* _MATERIAL FOR THIS TASK_:
- - -
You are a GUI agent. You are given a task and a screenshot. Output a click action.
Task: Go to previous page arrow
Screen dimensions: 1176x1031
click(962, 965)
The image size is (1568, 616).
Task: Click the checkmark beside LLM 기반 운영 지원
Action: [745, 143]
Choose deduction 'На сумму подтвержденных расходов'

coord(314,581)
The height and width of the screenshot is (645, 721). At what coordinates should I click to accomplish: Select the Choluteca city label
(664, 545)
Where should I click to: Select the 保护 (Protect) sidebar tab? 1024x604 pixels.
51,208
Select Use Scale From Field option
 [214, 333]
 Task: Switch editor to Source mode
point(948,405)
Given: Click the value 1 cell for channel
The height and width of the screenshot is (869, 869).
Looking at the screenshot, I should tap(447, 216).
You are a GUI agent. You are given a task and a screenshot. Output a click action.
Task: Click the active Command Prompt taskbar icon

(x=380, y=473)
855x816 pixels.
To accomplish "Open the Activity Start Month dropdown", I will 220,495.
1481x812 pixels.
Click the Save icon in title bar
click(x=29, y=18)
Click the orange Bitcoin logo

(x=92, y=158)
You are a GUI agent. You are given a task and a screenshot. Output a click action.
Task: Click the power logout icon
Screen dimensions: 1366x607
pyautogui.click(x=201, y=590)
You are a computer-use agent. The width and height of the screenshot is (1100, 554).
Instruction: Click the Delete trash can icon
- - -
* _YOUR TASK_: Copy every one of the entries above word for word, with nothing changed.

* _TASK RESPONSE_:
You are a GUI agent. You are given a task and a screenshot. Output a click action.
Task: Go to previous page arrow
Screen dimensions: 1176x1031
click(962, 965)
The image size is (1568, 616).
Task: Click the checkmark beside LLM 기반 운영 지원
Action: [745, 143]
Choose deduction 'На сумму подтвержденных расходов'

coord(314,581)
The height and width of the screenshot is (645, 721). At what coordinates should I click to accomplish: Select the Choluteca city label
(664, 545)
Where should I click to: Select the 保护 (Protect) sidebar tab? 1024x604 pixels.
51,208
Select Use Scale From Field option
 [214, 333]
 Task: Switch editor to Source mode
point(948,405)
Given: Click the value 1 cell for channel
The height and width of the screenshot is (869, 869).
Looking at the screenshot, I should tap(447, 216).
You are a GUI agent. You are given a task and a screenshot. Output a click action.
Task: Click the active Command Prompt taskbar icon

(x=380, y=473)
855x816 pixels.
To accomplish "Open the Activity Start Month dropdown", I will 220,495.
1481x812 pixels.
Click the Save icon in title bar
click(x=29, y=18)
Click the orange Bitcoin logo

(x=92, y=158)
You are a GUI agent. You are given a task and a screenshot. Output a click action.
Task: Click the power logout icon
Screen dimensions: 1366x607
pyautogui.click(x=201, y=590)
You are a computer-use agent. The width and height of the screenshot is (1100, 554).
Instruction: Click the Delete trash can icon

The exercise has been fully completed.